┌─ Dataset rows

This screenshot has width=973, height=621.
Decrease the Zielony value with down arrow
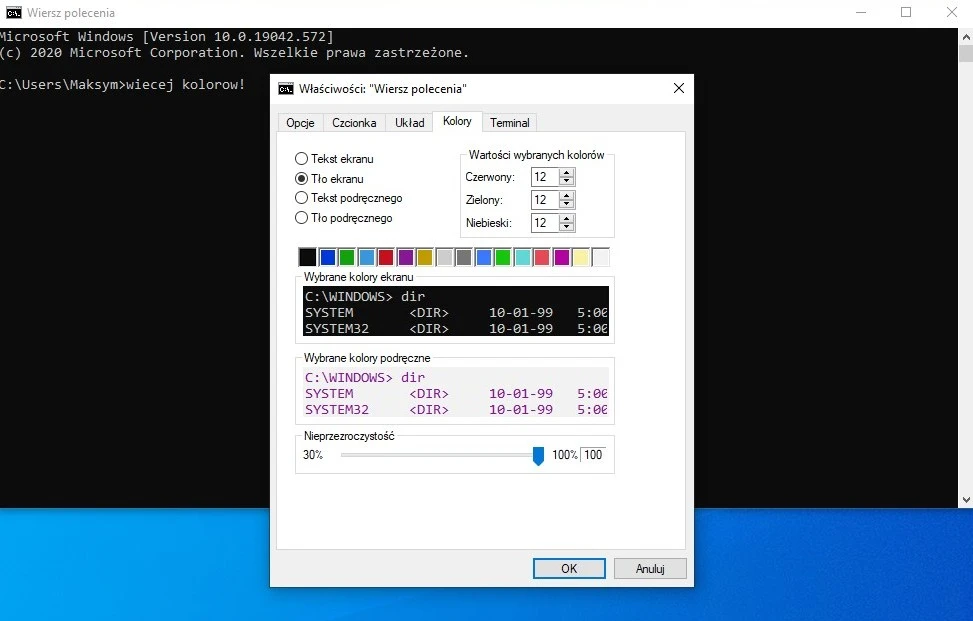[567, 204]
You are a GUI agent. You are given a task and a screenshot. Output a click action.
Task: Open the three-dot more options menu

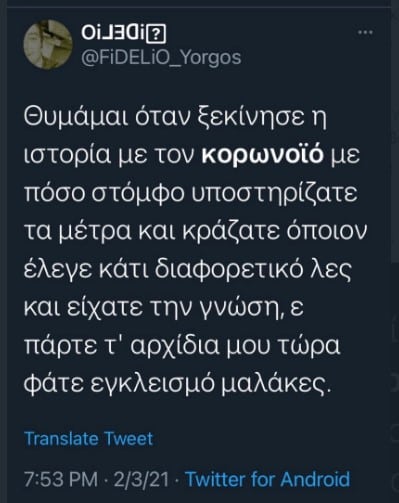pos(365,32)
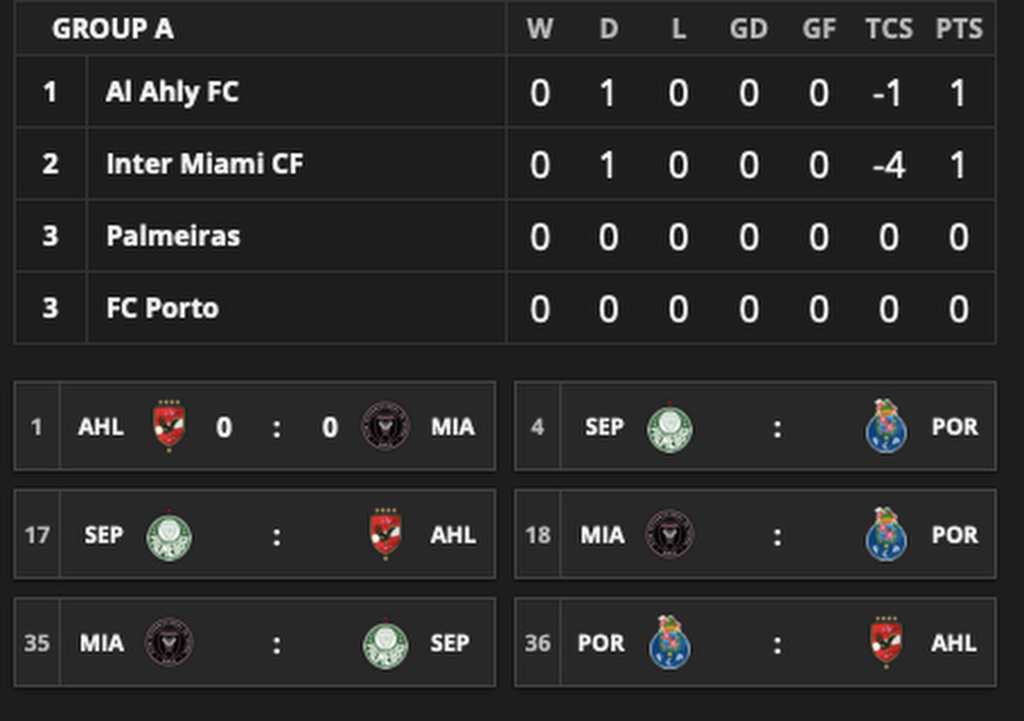Click FC Porto crest in match 4

point(886,427)
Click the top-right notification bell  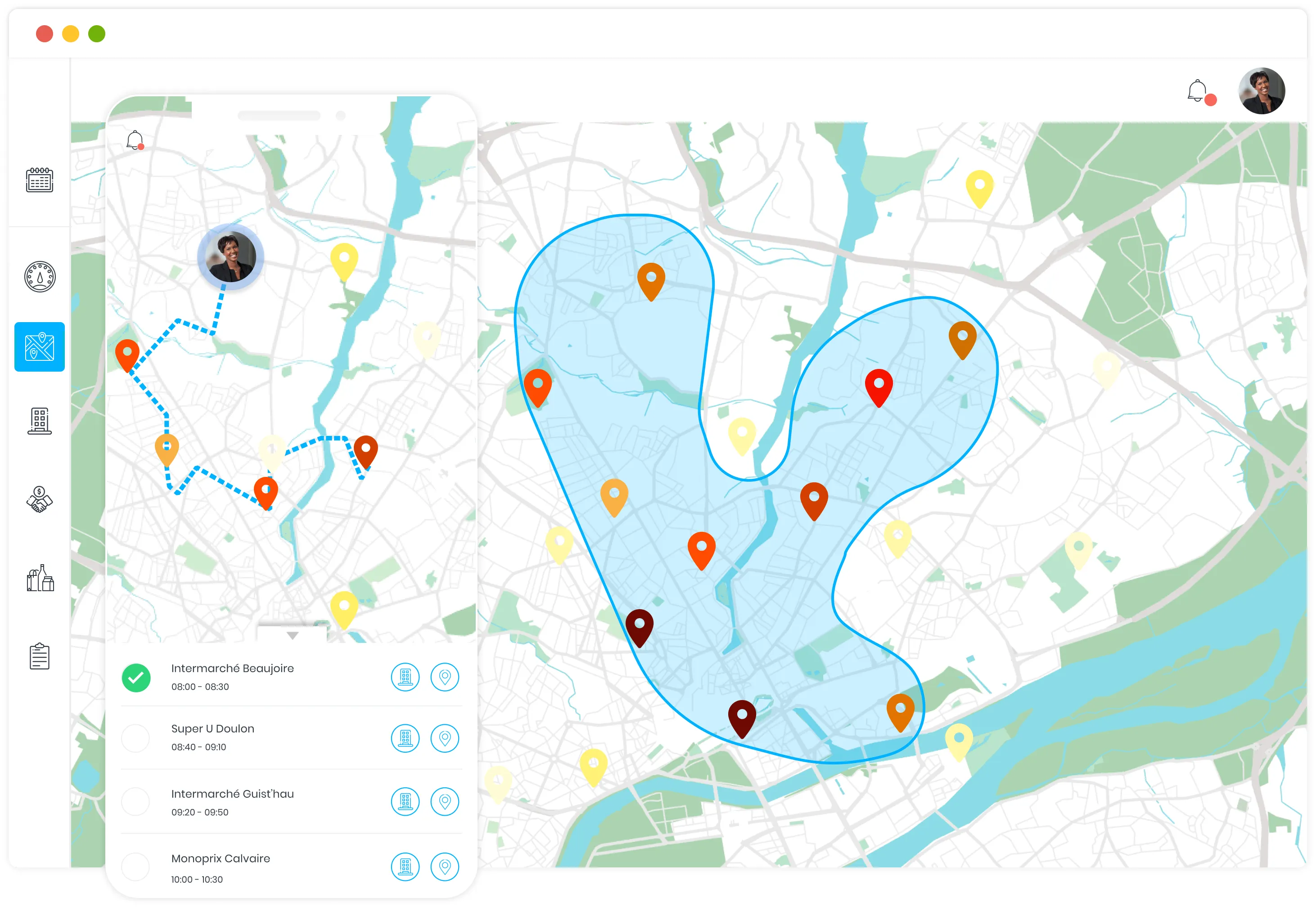click(1197, 91)
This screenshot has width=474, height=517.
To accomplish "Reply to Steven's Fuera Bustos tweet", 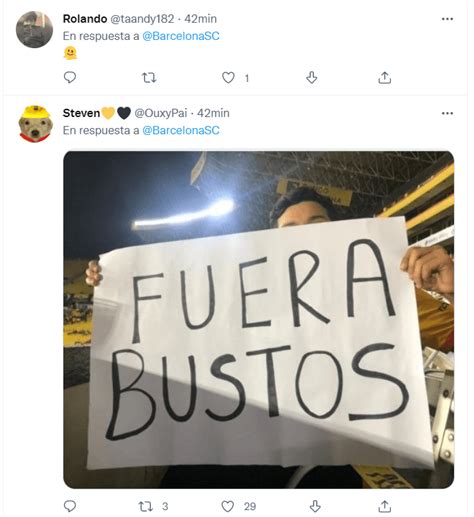I will click(70, 506).
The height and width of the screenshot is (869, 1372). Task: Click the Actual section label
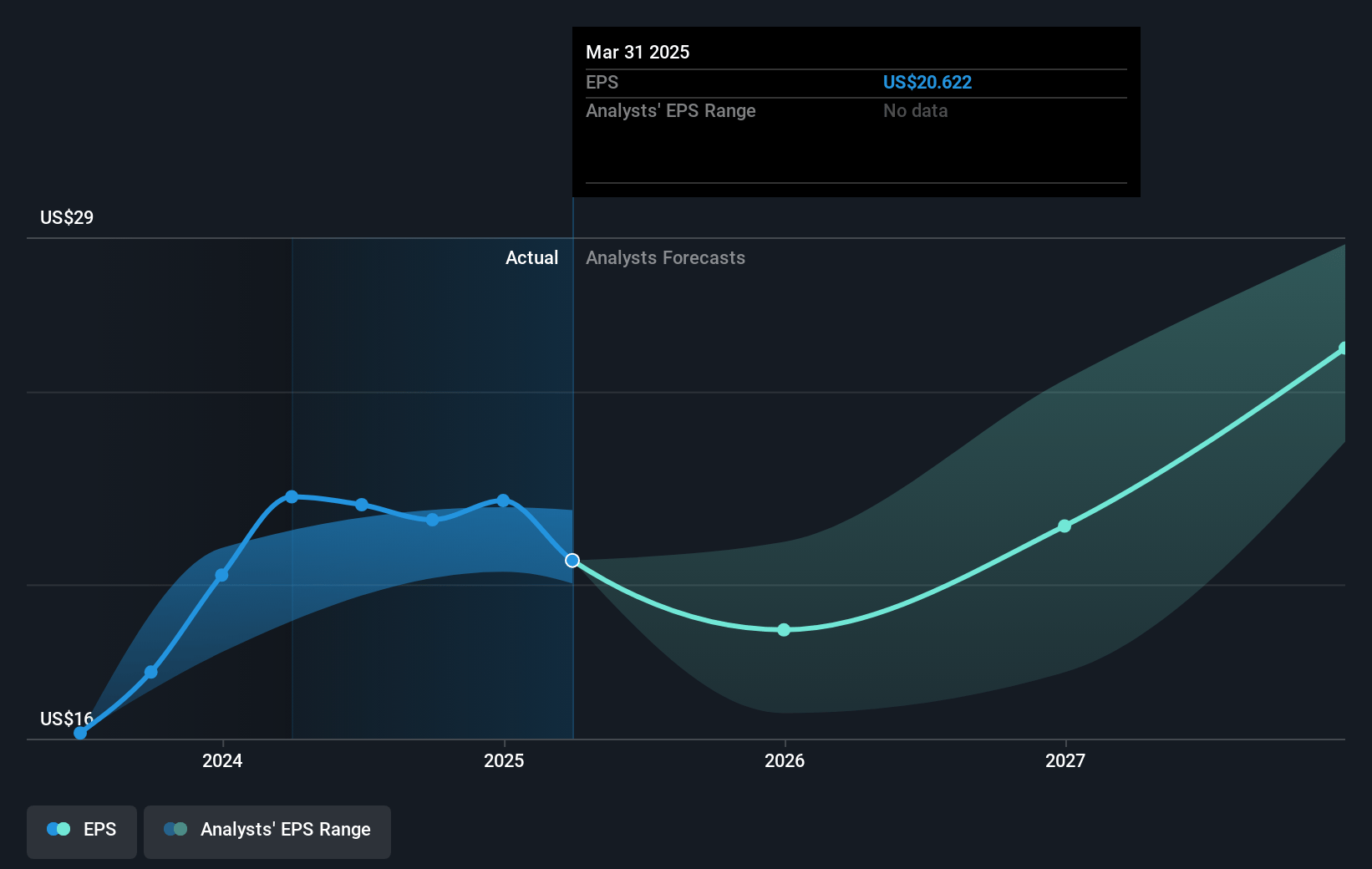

└─

Pick out every line in the data above that contains the word "height" and copy each of those lines in full.

▸ **Task response**:
This screenshot has width=973, height=621.
This screenshot has width=474, height=517.
The height and width of the screenshot is (869, 1372). Task: Click the Actual section label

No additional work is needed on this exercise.